Sun believes the time is right for multiprocessor x86 servers. Such systems have come and gone in the past, with Dell and HP both canceling their own eight-socket designs, while smaller one- and two-processor machines proliferated like rabbits, but Sun thinks things are different now.

For one thing, Sun agrees with IBM--which sells the 32-socket x460 Xeon server--that many companies want to employ virtualization to run many operating systems on one server, letting a single machine replace several smaller ones. Such an approach saves on electrical power, management personnel and real estate, said Insight64's Nathan Brookwood.

For another, Sun believes that with Solaris, x86 machines have a reliable operating system that can gracefully handle otherwise crushing workloads. And even though many more low-end systems are sold, Sun believes there's as much money spent on the smaller number of higher-end systems, Fowler said.

HP sees things differently. "Today, 99.8 percent of all x86 servers have between one and four sockets," said Mark Potter, vice president of HP's BladeSystem division. "The eight-socket market today--despite IBM's investment, and Sun I don't think is going to move this at all--was 0.7 percent of units shipped."

Sun is aiming the X4600 squarely at HP's four-socket Opteron-based DL585, with competitive pricing for a four-Opteron model, Fowler said. But while the systems are the same size--7 inches thick--Sun's can be upgraded to eight processors.

One reason HP and Dell favor smaller designs with four or fewer sockets is that individual processors themselves are getting more powerful. Chips these days have dual processing cores, and Intel and AMD plan quad-core designs in 2007.

For Sun, which will accommodate quad-core Opterons, that just means the opportunity for even beefier models. Fowler said the X4600 was designed with quad-core Opterons from the beginning. The systems also use AMD's higher-speed Opteron SC models, which run a notch faster but produce more waste heat.

When Sun acquired Kealia, it canceled its original product, an Opteron server with massive amounts of storage capacity. But when Fowler took over the division in 2004, he reversed that decision. The result is the X4500, 7 inches tall but able to house 48 Serial ATA hard drives in close proximity to dual Opteron processors.

"At Kealia, it was specifically for video, but it looked like storage," Fowler said. At Sun, "people were not sure what to do with it. I said let's resurrect it and bring it to market as a general-purpose platform."

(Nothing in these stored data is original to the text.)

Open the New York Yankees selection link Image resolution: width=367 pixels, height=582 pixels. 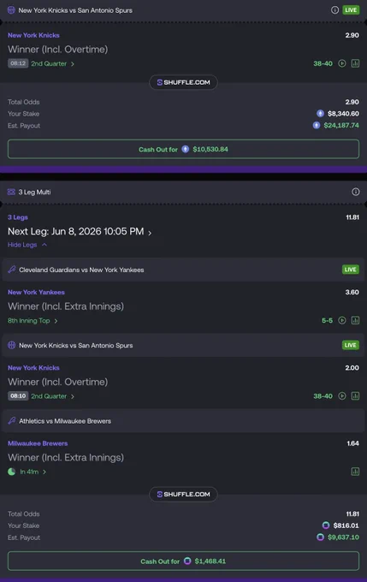(36, 292)
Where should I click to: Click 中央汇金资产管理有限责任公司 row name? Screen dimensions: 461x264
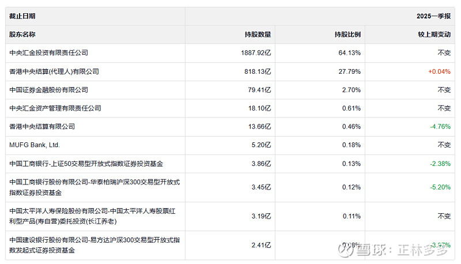tap(55, 108)
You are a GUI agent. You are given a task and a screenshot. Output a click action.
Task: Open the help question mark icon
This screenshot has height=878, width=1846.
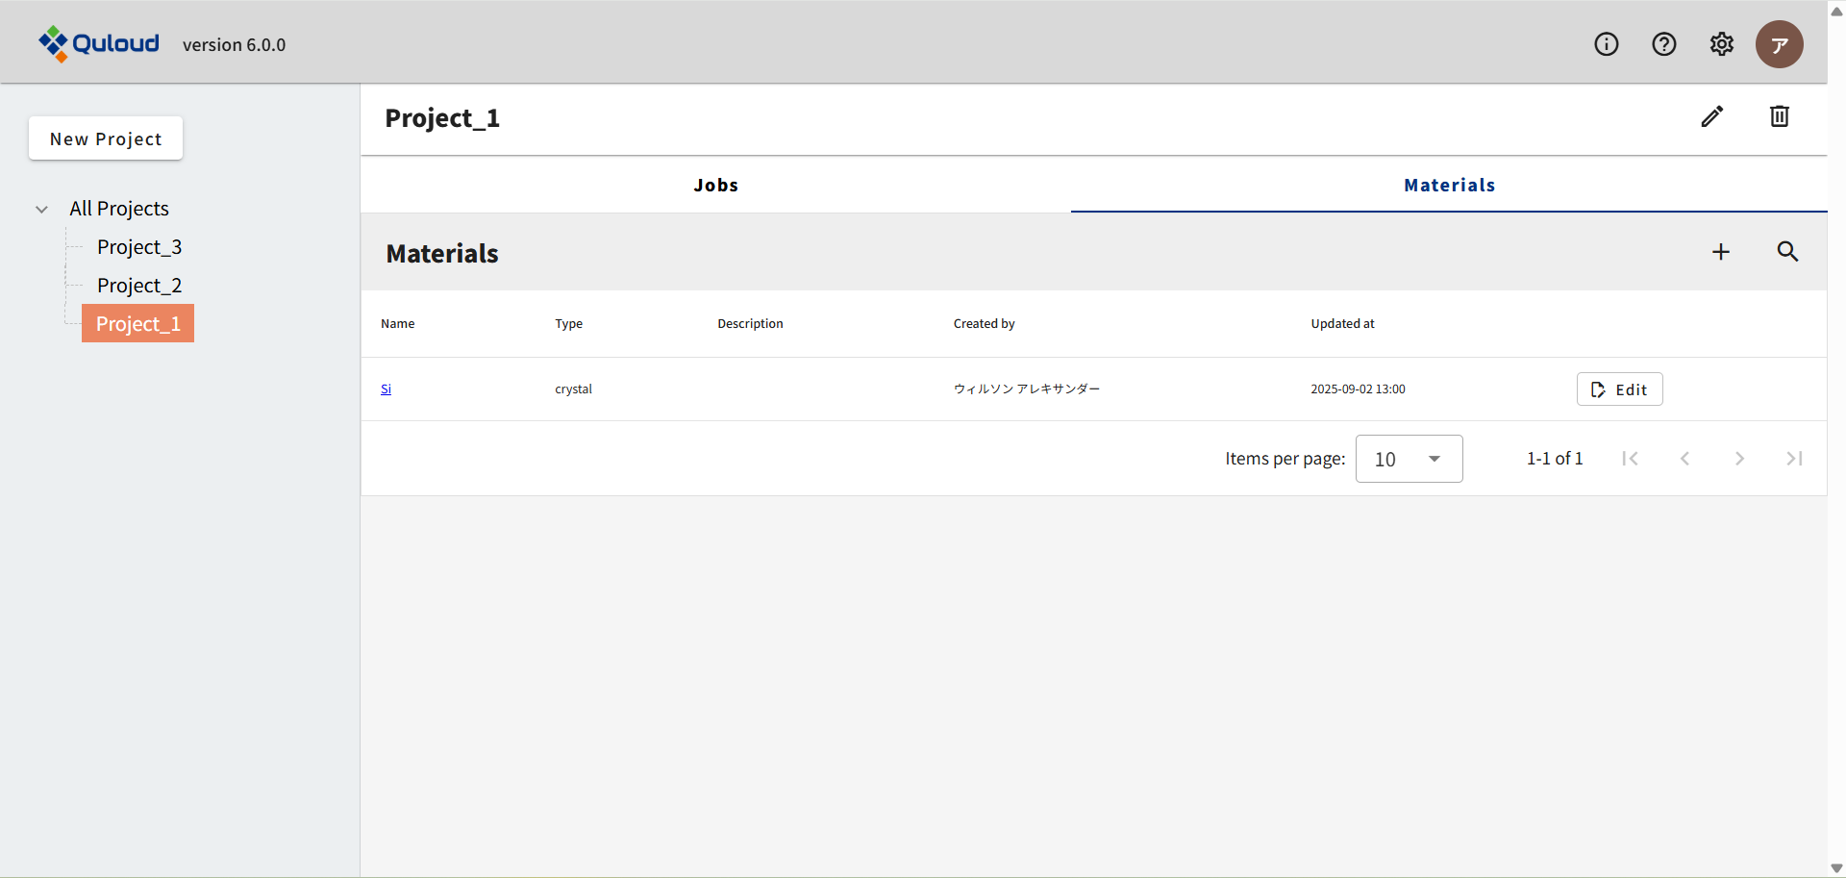[1663, 44]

Sun expects the X4500 to be used by companies that will package it with software and sell it for specific tasks--for example, housing streaming media or business intelligence, Fowler said.

Eunice sees the X4500 as a new beast that computing professionals will have to figure out.

"It's a genuine hybrid. It's not a server that has some attached disk, or storage that has a little bit of processing," he said. "It does meet in the middle."